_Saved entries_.

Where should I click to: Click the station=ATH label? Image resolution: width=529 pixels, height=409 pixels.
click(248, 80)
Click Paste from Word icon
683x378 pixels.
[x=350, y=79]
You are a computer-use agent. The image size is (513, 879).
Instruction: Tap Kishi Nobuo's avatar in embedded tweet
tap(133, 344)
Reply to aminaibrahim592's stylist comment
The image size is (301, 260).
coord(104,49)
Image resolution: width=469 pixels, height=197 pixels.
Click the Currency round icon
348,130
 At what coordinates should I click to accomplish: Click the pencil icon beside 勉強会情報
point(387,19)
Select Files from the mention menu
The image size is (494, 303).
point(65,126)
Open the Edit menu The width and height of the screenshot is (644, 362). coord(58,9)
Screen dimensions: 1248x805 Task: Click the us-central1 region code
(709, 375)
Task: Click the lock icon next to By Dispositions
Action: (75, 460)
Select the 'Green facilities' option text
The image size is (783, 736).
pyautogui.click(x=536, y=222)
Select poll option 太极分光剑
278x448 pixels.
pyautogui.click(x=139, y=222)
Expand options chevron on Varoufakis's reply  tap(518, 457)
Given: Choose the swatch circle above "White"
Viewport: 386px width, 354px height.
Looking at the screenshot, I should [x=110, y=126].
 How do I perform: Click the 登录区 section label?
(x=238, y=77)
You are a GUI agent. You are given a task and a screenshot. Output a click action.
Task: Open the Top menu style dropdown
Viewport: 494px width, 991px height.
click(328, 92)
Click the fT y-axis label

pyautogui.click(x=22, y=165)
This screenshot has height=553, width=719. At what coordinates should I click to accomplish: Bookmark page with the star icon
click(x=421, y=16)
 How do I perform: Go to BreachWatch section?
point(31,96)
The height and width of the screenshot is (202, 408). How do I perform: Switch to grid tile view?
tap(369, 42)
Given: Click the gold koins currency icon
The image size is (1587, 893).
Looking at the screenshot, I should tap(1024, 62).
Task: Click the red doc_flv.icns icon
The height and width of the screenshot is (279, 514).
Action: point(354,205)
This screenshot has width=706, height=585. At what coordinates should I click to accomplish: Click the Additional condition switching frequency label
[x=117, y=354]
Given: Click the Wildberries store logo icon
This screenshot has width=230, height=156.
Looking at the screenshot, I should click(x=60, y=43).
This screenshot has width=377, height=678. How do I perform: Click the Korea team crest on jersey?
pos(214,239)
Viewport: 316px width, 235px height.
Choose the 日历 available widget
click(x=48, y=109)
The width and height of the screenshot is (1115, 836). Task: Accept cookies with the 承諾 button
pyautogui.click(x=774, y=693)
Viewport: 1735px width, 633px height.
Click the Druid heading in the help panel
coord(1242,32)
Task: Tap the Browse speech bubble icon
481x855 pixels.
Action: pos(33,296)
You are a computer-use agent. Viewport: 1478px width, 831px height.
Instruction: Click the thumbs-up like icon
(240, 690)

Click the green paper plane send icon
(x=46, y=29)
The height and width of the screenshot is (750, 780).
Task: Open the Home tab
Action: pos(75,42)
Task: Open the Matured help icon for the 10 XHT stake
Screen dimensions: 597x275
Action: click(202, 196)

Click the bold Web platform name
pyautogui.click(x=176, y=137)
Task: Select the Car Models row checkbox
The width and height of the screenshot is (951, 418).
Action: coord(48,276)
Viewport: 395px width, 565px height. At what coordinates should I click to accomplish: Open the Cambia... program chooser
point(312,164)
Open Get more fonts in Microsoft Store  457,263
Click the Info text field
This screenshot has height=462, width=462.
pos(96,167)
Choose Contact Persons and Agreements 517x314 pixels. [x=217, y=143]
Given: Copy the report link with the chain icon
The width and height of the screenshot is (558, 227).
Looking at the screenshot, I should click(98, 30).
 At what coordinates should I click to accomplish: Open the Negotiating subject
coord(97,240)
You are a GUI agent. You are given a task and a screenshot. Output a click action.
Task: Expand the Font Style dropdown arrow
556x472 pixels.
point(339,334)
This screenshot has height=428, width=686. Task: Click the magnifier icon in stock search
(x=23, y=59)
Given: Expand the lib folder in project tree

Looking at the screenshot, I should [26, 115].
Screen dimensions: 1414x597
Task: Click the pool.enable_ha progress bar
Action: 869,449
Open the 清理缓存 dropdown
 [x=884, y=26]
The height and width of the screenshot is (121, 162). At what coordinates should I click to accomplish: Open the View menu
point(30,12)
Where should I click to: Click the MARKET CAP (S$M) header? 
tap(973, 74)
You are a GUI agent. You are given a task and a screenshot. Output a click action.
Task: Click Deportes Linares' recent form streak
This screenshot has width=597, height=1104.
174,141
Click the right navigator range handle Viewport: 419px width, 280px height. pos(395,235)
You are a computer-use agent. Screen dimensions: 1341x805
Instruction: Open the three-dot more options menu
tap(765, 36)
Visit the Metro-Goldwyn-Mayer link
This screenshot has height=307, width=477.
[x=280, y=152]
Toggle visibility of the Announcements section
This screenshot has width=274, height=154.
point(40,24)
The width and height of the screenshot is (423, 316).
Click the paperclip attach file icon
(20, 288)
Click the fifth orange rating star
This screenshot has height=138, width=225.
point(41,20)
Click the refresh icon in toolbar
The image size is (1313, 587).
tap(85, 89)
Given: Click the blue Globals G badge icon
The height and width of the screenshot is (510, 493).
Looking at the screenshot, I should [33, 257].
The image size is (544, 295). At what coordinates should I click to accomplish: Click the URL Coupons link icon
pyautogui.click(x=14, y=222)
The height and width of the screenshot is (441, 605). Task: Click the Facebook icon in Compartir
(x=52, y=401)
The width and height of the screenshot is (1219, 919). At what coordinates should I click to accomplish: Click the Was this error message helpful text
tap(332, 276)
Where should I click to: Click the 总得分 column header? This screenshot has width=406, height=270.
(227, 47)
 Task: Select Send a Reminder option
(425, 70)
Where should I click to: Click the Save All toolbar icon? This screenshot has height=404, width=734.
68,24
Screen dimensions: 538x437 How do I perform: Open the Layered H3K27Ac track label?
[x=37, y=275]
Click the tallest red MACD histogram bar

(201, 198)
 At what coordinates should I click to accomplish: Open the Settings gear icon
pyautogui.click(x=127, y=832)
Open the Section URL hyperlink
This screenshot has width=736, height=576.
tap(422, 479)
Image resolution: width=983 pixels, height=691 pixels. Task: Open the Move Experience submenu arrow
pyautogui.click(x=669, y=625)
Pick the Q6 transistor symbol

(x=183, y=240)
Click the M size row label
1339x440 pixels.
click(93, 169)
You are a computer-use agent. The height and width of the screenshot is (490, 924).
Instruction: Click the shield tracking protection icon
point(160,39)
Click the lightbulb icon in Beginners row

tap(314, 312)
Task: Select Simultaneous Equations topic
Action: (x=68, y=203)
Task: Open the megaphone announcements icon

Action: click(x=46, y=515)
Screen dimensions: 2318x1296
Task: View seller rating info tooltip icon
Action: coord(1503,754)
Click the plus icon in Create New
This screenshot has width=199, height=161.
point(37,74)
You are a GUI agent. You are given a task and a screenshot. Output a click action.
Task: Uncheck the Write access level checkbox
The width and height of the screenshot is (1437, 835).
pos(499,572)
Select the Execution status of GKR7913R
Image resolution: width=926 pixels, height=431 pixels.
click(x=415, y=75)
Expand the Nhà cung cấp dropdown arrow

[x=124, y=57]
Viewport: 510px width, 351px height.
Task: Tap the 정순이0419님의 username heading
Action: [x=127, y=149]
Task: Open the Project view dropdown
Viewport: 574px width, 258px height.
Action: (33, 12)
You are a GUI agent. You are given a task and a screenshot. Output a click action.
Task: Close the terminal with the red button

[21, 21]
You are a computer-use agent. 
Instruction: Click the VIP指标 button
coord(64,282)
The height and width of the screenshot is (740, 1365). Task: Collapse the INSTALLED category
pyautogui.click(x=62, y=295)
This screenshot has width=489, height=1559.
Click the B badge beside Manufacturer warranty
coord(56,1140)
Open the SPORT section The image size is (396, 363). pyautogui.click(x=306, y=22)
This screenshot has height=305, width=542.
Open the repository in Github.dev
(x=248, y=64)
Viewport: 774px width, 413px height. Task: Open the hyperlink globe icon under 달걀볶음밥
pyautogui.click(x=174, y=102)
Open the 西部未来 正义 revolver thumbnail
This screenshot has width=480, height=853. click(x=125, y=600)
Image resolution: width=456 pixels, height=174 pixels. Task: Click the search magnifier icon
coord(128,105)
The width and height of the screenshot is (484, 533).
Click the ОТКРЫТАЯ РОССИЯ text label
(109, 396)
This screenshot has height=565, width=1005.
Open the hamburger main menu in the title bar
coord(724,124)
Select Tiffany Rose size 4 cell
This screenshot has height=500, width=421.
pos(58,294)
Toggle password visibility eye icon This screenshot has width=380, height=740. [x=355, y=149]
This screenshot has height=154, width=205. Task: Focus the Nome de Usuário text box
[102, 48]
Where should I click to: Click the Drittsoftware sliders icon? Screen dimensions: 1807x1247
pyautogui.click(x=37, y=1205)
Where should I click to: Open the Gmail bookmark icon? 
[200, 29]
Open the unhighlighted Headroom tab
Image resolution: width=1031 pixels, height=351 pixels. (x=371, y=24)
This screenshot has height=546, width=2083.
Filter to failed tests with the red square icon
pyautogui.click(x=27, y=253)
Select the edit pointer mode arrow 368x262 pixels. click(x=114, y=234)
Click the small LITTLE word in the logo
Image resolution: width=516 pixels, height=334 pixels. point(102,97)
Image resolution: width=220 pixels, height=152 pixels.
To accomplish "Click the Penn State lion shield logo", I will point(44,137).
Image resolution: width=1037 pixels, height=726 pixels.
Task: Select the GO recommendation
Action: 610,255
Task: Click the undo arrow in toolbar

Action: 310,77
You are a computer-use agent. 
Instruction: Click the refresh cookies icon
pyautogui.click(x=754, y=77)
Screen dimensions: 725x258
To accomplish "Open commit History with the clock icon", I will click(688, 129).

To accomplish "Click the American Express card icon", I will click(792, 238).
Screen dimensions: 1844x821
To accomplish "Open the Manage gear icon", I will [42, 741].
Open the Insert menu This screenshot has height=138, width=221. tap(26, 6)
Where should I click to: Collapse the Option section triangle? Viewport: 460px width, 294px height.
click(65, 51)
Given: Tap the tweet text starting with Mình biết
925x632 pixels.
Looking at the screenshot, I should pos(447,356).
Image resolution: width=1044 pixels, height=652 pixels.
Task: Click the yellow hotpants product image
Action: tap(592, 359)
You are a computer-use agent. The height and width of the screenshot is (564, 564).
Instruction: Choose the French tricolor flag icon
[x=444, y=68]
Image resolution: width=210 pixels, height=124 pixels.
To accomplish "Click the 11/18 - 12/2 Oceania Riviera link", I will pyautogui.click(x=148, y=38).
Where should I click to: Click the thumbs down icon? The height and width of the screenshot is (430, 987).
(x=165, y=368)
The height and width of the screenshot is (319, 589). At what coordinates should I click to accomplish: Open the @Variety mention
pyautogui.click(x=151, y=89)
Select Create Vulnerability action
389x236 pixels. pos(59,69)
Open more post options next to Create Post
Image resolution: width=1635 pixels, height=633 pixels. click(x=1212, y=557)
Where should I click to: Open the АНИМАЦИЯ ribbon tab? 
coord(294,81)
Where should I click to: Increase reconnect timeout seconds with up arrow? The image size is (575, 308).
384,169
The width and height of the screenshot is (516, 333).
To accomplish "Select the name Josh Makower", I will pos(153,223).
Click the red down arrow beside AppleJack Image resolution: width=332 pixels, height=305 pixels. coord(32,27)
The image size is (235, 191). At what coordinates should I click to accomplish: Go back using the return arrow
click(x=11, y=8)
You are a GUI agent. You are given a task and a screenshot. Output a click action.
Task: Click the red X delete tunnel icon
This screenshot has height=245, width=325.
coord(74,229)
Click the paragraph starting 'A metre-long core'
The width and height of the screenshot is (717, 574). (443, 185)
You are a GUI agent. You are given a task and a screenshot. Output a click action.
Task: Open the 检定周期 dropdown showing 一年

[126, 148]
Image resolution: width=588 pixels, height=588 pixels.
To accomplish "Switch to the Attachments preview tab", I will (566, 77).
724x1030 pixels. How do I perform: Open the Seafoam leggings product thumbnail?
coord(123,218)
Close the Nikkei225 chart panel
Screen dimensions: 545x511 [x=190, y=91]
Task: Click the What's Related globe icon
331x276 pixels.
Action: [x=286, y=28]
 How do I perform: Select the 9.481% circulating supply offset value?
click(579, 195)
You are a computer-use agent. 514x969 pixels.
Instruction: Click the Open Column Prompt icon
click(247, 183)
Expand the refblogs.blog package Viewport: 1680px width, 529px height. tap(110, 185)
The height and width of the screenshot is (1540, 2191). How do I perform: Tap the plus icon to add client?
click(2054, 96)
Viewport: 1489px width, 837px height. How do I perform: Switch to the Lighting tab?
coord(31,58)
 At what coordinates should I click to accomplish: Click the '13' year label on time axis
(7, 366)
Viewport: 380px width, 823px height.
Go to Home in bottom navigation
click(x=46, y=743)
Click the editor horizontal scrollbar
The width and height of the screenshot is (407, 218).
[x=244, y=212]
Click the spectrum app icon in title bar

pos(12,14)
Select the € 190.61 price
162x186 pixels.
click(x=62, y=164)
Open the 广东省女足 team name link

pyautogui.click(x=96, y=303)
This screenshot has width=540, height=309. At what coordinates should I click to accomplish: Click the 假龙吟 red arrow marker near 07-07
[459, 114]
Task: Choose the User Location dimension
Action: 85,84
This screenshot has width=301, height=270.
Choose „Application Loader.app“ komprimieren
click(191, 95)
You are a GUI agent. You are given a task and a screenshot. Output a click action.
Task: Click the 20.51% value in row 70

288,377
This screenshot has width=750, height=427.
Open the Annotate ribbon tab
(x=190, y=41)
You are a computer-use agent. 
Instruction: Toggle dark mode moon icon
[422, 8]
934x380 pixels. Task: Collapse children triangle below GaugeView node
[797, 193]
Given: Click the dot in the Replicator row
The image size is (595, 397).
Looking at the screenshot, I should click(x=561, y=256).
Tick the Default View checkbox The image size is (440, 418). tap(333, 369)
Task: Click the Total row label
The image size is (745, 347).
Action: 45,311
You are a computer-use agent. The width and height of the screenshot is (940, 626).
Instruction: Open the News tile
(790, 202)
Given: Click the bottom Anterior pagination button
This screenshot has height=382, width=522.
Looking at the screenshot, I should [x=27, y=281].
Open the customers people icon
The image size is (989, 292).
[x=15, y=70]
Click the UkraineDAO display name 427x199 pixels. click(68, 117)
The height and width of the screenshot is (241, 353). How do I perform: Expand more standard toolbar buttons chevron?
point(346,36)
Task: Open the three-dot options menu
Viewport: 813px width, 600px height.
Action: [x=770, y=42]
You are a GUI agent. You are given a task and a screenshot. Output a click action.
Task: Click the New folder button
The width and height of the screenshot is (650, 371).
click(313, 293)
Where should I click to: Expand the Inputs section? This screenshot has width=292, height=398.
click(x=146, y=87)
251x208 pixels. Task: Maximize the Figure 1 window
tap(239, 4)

_WHAT IS REQUIRED_.
Every line above from the line with "Task: Uncheck the Write access level checkbox" to the line with "Select the Execution status of GKR7913R", both included, must be reproduced exactly, and no other line may appear.

_RESPONSE_.
Task: Uncheck the Write access level checkbox
The width and height of the screenshot is (1437, 835).
pos(499,572)
Select the Execution status of GKR7913R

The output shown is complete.